Weder die Redos-Gruppe noch der Investor x+bricks, die beide Verhandlungskreisen zufolge einen Preis von rund 900 Millionen Euro bieten sollen, hätten ein Interesse daran, Real zu betreiben. Sie würden die Standorte wahrscheinlich in Paketen an andere Händler weiterreichen. Die Schwarz-Gruppe hat bereits öffentlich bestätigt, dass sie in Gesprächen ist, mehr als 100 der Märkte zu übernehmen, um sie in das Netz der Tochter Kaufland zu integrieren. Kaufland ist der größte Konkurrent von Real.

Redos und x+bricks äußern sich weder dazu, ob sie überhaupt in Verhandlungen mit Metro sind, noch ob sie ein Gebot für Real abgegeben haben. Aus Verhandlungskreisen war jedoch eine gewisse Irritation zu spüren. Offenbar hat die Metro den Verhandlungspartnern nicht gesagt, dass sie parallel einen separaten Verkauf des operativen Geschäfts sondiert.
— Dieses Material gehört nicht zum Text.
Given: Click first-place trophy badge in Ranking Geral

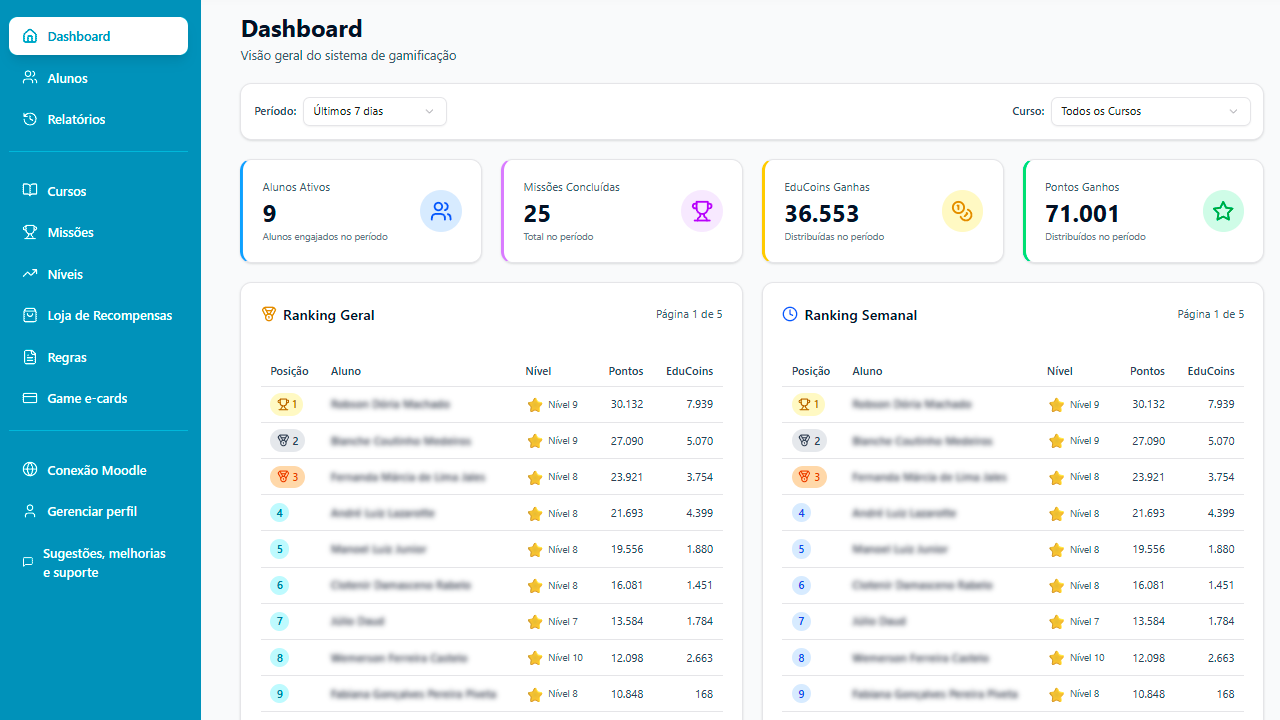Looking at the screenshot, I should click(287, 404).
Die kreative Verhandlungsführung hat anscheinend einen Hintergrund. „Ich werde alles versuchen, die Fortsetzung von Real sicherzustellen, und dazu werden wir alle Möglichkeiten ausschöpfen“, sagte Metro-Chef Koch dem Handelsblatt. Real habe eine gute Basis für eine Zukunftsperspektive. „Wir wollen unter Bewertung aller Parameter die bestmögliche Lösung erzielen“, betonte Koch.

Der Metro-Chef würde eine Zerschlagung von Real gern vermeiden. Er steht bei den Mitarbeitern im Wort, denen er versprochen hat, sich für die Erhaltung einzusetzen und den Filialisten nur in gute Hände abzugeben. Entsprechend heftig reagierten die Arbeitnehmervertreter, als das Handelsblatt in der vergangenen Woche erstmals über die drohende Zerschlagung berichtete.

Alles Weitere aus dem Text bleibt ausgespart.